Just like in 2008, Starbucks is using this opportunity to close underperforming stores, refine a targeted approach, and right-size its store footprint for the future.
Starbucks adapts and innovates, but change takes time
In the last few years, the company has influenced consumer behavior with its mobile app strategy and loyalty program. The loyalty rewards program has been hugely effective, growing to 19.4 million active U.S. members, up 15% year over year in the second quarter 2020.
Consumers responded and adapted to placing pick-up orders online before the coronavirus pandemic struck, and management began plans to migrate to smaller store pick-up-only locations over the next three to five years. Pre-coronavirus takeaway comprised 80% of sales at U.S. stores.
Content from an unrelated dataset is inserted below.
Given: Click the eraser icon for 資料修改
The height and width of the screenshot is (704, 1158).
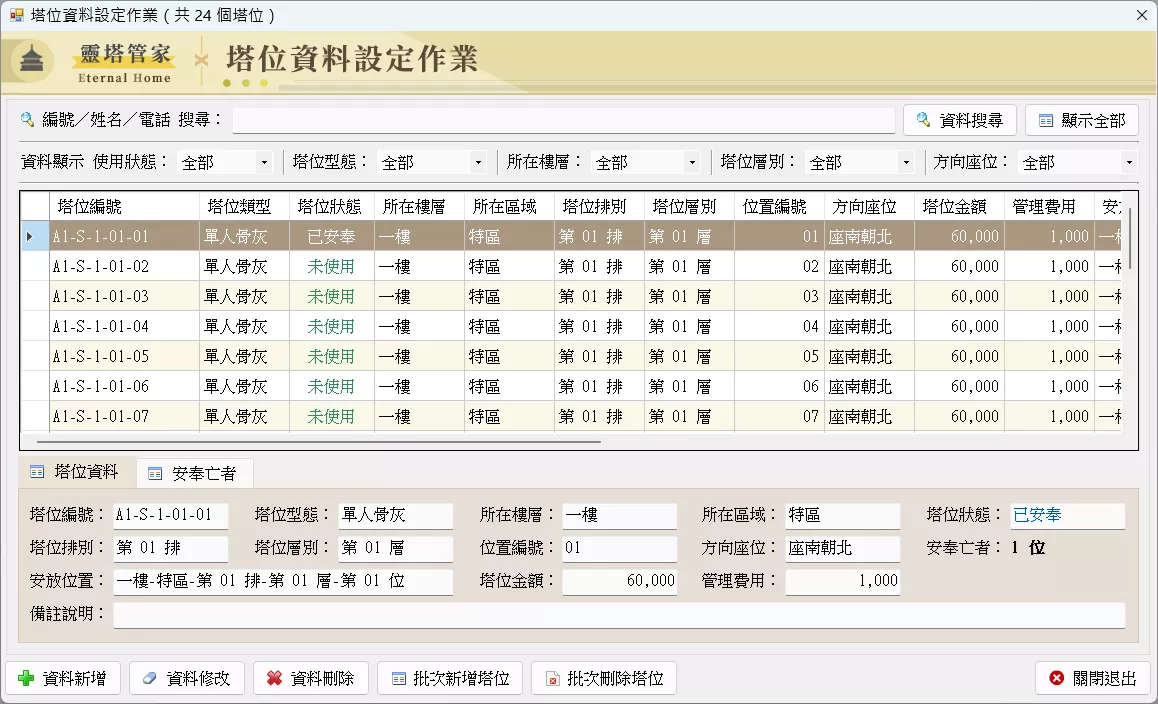Looking at the screenshot, I should (x=150, y=678).
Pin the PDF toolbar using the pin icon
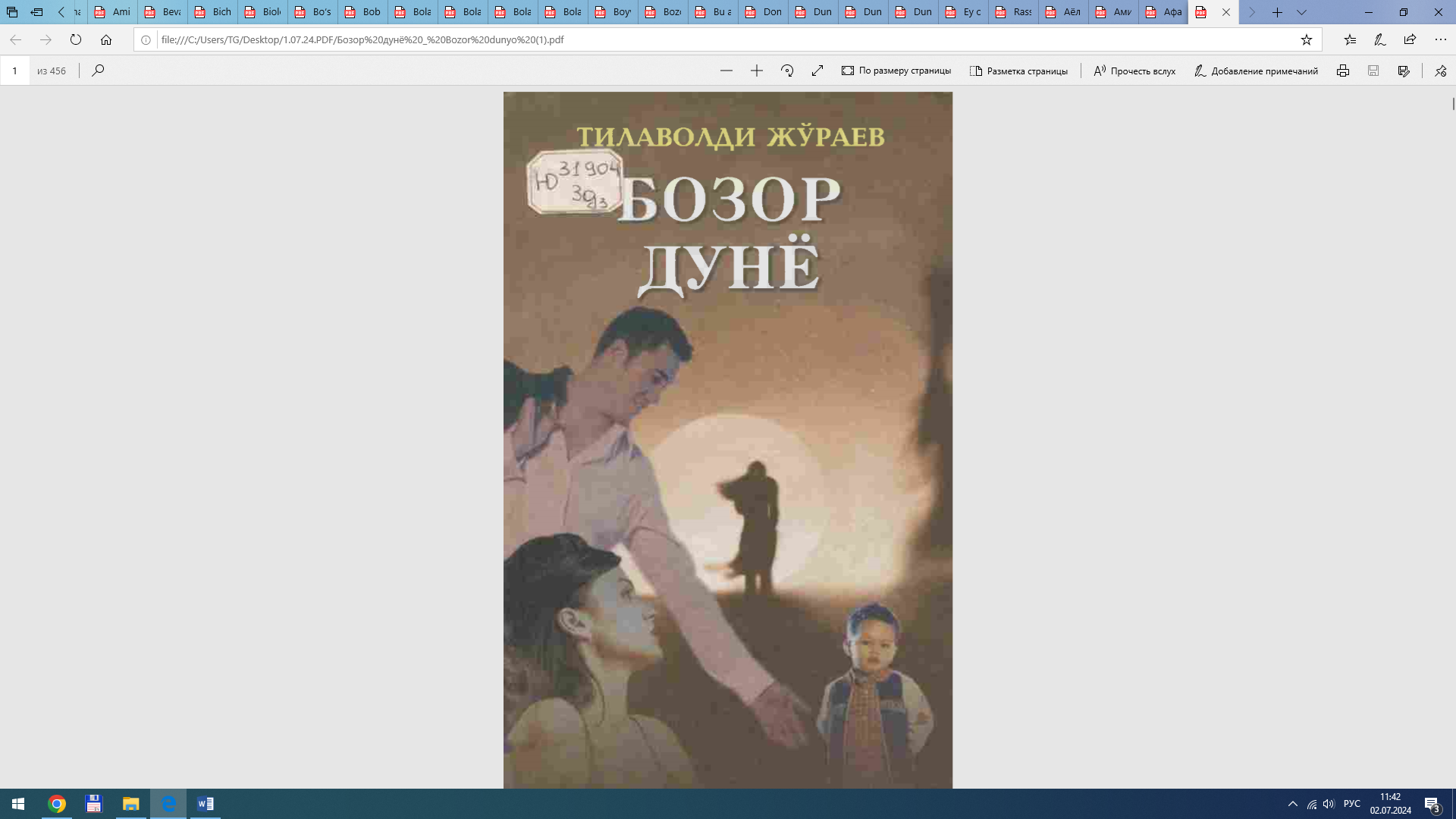Screen dimensions: 1456x819 coord(1440,71)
Given pandemic-driven changes to commutes and routines, Starbucks is now speeding up the increase of pick-up-only locations.
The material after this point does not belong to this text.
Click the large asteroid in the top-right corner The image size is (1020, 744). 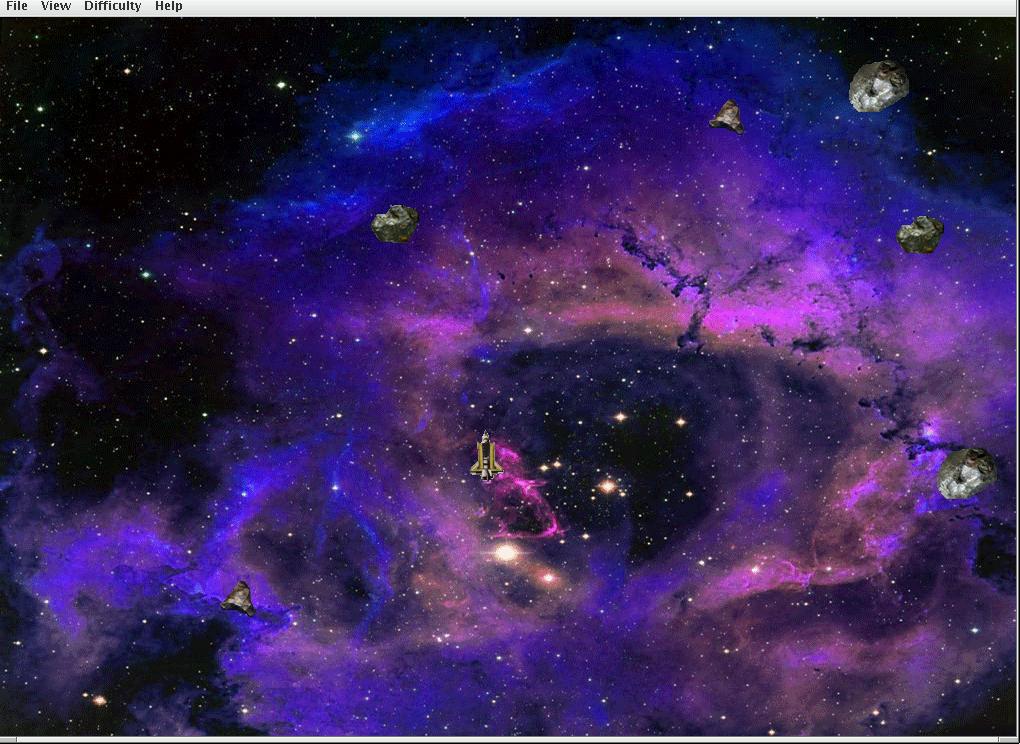(878, 86)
While Starbucks has done well anticipating customers' mobile-ordering interest, COVID-19 served up some curve balls. Starbucks built a successful breakfast business, but with high unemployment and more remote working, there are a lot fewer people around first thing in the morning to drive breakfast business. Starbucks isn't alone in the breakfast slowdown; other restaurants, such as McDonald's are in the same boat.
The coffee giant has now reopened 95% of its U.S. stores. Same-store sales versus last year dropped 63% in April, improving to a 43% decline in May.
China is Starbucks second largest market and the first to be hit with COVID-19 closings. Now, 99% of stores are open, and more than 70% are back to full cafe seating. Same-store sales versus last year came in down 32% in April but improved in May to down 21%.
Starbucks management believes that China's comparable store sales will substantially recover by the end of the fourth fiscal quarter, resulting in a decline of about 15% for fiscal year 2020.
On June 10 Starbucks updated guidance, saying it expects a third-quarter revenue decline of about $3.1 billion because of the pandemic. The company also guided to a per-share loss of between $0.64 to $0.79, and adjusted losses per share of $0.55 to $0.79 for the current quarter ending June 28. But it expects better results in the fourth quarter, predicting net income between $0.11 per share to $0.36 and adjusted earnings of $0.15 to $0.40 per share.
Starbucks shares recently traded at $75.00, down 15% in 2020.
Is now the time to invest?
The reported improvement is good news, but investors will have to lower expectations based on the earnings forecast issued June 10. As governments lift more restrictions on restaurants, demand should pick up. But given the spiking in the number of COVID-19 cases in parts of the U.S., we can't be sure business closures are completely off the table.
Starbucks' fiscal year ends Sept. 29, so results probably wouldn't reflect any closures related to a second wave of COVID-19. Current earnings-per-share (EPS) estimates are probably already as close as possible. But getting off to a good start in fiscal 2021 is important, and that probably wouldn't happen if lockdowns begin again.
Starbucks has a solid management team and a great brand, but I think investors need to see more comeback quarters after COVID-19 before buying shares. No corner of the globe has escaped the downturn, and demand going forward is still a question mark as many Starbucks consumers are still working from home or are unemployed all over the world.
Starbucks has adapted to many challenges in the past, and I believe the company will weather the pandemic headwinds, but there is simply too much business uncertainty for investors to buy shares now.